Seth Weintraub 2011年03月30日

谷歌(Google)最初是从事网络搜索,现在它几乎渗入商界和政府的方方面面。Seth Weintraub为我们揭示谷歌将去向何方,正在与谁竞争,将与谁竞争,以及市场力量是如何推动这家公司偏离或坚持其“不做恶”(Don't Be Evil)的座右铭。在成为博客写手之前,他曾有15年的时间在多家公司担任全球IT主管。
亚马逊的应用商店打破了开放手机联盟独霸平板电脑市场的局面,从而将使价格低廉的Andoird平板电脑变得更受欢迎,甚至有可能将谷歌的应用商店挤出低端市场。

    今天亚马逊Woot!网的主打产品是屏幕制造商优派公司(Viewsonic)生产的一款10英寸Android平板电脑,定价285美元。对于一款知名品牌的10英寸平板电脑来说,285美元是个便宜得惊人的价格,这也标志着某种趋势即将到来。

    如果你觉得电脑厂商很难生产一款只卖200美元的平板电脑,那么你不妨看看惠普(HP)、宏碁(ACER)、戴尔(Dell)或联想(Lenovo)等厂家生产的定价200美元的笔记本电脑。这种所谓的“上网本”基于更加昂贵的英特尔处理器架构,而且还有合叶等零件,以及其它更大的上部构造和好几个端口,此外它们还需缴纳25美元的微软Windows系统的许可费。它们还有1G内存、一个键盘、一个触摸屏、一个160GB的硬盘或一个32GB的闪存。尽管用料和做工如此复杂,但它们的卖价也只有200美元。

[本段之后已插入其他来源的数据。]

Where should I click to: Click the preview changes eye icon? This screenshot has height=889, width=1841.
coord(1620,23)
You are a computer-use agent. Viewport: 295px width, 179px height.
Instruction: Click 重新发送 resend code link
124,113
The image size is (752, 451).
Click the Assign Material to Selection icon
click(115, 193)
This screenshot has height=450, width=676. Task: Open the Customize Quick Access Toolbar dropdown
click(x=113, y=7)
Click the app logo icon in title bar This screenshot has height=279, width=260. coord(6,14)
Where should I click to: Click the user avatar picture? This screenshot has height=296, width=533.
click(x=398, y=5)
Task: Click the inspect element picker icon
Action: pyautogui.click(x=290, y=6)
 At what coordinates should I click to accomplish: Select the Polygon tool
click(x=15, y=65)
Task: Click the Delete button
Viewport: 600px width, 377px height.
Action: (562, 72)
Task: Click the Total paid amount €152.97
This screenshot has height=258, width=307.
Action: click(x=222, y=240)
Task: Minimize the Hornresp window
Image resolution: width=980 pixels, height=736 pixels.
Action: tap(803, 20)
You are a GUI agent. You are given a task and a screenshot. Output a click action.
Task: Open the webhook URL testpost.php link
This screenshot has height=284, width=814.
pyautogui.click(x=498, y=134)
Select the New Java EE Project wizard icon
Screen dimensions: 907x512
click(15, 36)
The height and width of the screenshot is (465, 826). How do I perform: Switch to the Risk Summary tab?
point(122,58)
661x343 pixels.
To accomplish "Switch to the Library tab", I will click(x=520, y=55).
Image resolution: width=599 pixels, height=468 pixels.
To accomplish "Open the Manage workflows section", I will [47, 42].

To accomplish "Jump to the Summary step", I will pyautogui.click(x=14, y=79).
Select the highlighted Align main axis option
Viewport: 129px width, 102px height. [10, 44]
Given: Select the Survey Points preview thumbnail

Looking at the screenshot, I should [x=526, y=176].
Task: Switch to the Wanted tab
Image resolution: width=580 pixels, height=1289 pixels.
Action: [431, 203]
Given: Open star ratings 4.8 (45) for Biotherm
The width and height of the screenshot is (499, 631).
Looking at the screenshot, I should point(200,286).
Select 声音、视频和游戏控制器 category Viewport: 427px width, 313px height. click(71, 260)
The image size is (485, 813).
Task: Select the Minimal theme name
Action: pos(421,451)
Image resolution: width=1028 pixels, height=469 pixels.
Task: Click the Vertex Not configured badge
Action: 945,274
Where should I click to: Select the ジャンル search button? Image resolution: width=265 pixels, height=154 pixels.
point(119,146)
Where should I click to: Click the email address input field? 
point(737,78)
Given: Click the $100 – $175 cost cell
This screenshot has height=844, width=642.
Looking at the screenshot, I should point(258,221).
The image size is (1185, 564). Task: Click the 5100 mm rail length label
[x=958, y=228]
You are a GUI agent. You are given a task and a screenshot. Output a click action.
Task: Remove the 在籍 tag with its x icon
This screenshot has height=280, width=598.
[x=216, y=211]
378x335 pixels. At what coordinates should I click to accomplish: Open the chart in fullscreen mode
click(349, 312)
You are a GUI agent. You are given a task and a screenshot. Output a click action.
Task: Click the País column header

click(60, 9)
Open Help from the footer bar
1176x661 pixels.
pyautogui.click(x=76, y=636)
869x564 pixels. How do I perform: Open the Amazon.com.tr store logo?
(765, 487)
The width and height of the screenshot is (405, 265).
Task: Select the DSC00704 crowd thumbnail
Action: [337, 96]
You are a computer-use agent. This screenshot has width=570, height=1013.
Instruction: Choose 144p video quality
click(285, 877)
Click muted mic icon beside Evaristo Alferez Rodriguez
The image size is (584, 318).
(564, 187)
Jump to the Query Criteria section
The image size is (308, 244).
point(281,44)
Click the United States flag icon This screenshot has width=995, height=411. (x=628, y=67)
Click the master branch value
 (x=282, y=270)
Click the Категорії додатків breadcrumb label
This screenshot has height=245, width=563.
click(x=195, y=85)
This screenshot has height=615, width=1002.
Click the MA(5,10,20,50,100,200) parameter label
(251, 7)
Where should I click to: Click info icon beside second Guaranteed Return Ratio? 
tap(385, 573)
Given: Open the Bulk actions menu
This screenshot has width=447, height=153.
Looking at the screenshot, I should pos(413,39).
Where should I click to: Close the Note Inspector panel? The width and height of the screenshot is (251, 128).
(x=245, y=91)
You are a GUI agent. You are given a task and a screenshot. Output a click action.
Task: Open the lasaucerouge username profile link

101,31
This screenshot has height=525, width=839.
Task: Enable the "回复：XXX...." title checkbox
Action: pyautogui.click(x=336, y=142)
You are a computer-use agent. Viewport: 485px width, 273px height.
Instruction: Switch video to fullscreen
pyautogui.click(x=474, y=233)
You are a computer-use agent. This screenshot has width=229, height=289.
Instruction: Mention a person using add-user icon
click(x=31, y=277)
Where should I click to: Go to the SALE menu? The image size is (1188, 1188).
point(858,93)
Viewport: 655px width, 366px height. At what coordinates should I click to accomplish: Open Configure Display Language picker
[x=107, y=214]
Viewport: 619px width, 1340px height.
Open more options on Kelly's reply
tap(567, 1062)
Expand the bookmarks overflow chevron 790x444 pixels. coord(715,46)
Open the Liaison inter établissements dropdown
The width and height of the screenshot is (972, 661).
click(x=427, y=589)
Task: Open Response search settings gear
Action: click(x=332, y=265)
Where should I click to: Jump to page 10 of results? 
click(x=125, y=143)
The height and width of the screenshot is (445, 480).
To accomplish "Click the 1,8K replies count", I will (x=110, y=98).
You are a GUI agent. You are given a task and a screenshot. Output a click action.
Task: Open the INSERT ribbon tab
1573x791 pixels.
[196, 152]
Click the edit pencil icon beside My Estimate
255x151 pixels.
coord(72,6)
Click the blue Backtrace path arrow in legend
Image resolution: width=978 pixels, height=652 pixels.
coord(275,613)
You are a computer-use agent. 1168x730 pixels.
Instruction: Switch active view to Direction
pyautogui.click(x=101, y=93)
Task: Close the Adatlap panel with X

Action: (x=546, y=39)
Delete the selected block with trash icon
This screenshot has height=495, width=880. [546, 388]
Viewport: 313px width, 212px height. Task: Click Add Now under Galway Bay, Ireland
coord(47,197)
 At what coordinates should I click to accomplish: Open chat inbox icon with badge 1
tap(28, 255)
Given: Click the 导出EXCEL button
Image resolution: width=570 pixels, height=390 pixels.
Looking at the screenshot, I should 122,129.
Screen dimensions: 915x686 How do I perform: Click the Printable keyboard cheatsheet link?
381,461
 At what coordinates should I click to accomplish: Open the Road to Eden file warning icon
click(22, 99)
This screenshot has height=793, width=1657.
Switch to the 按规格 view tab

    再想想一款典型的平板电脑,以iPad、XOOM、三星(Samsung)或上面提到的优派平板电脑为例。它只是一个10寸的显示屏加触摸屏,连接到一个成本更低的ARM处理器架构上,此外还有一些传感器(如GPS、感应器、摄像头等),和比上网本小一号的电池。平板电脑除了使用了专用的触屏(一般造价在25美元上下)和某些成本低廉的传感器,其余平板电脑里有的东西,上网本也都有,而且平板电脑所使用的零部件往往造价更低。

那么,为什么现在大多数平板电脑的价格都在500美元以上呢?

    苹果公司去年推出了iPad平板电脑,率先抢占了电子市场的一片空白之地。不过就连在iPad发布之后,还几乎没有什么人相信iPad在问世的第一年里就会卖出上千万台。

    就连谷歌的高管也对平板电脑是“电脑”的理念嗤之以鼻。

    然而,苹果在9个月的时间里售出了1500万台iPad,整个电子行业都一下子幡然醒悟了。一般说来,一款电子产品从研发到上市需要两年的时间,随着厂商纷纷出台自己的平板电脑计划,供应链也要被迫做出大的调整。现在平板电脑的触屏已经出现了供应短缺,而且据传言苹果公司已经提前预定了价值40亿美元的触屏,从而使供应更加紧张。

    像优派和爱可视(Archos)这样的二级企业虽然规模较小,但灵活性更强,这两家公司生产ARM平板电脑已经有好几年的时间了,因此他们的步伐比其他厂商走得更快。而韩国三星几乎生产平板电脑的每一个零件(苹果iPad的许多零部件也是由三星直接生产的),因此它也在去年推出了一款自己的平板电脑。

    而戴尔、摩托罗拉(Motorola)和惠普等大厂商刚刚开始奋起直追。等到他们赶上来时,平板电脑的市场价格将出现骤降。

亚马逊的优势在哪?

    谷歌的Android系统是个开源操作系统。等到Android系统逐步完善,厂商就可以下载代码,为他们的硬件设备构建软件驱动程序,然后通过移动运营商将他们的平板电脑卖给商店,或直接卖给消费者。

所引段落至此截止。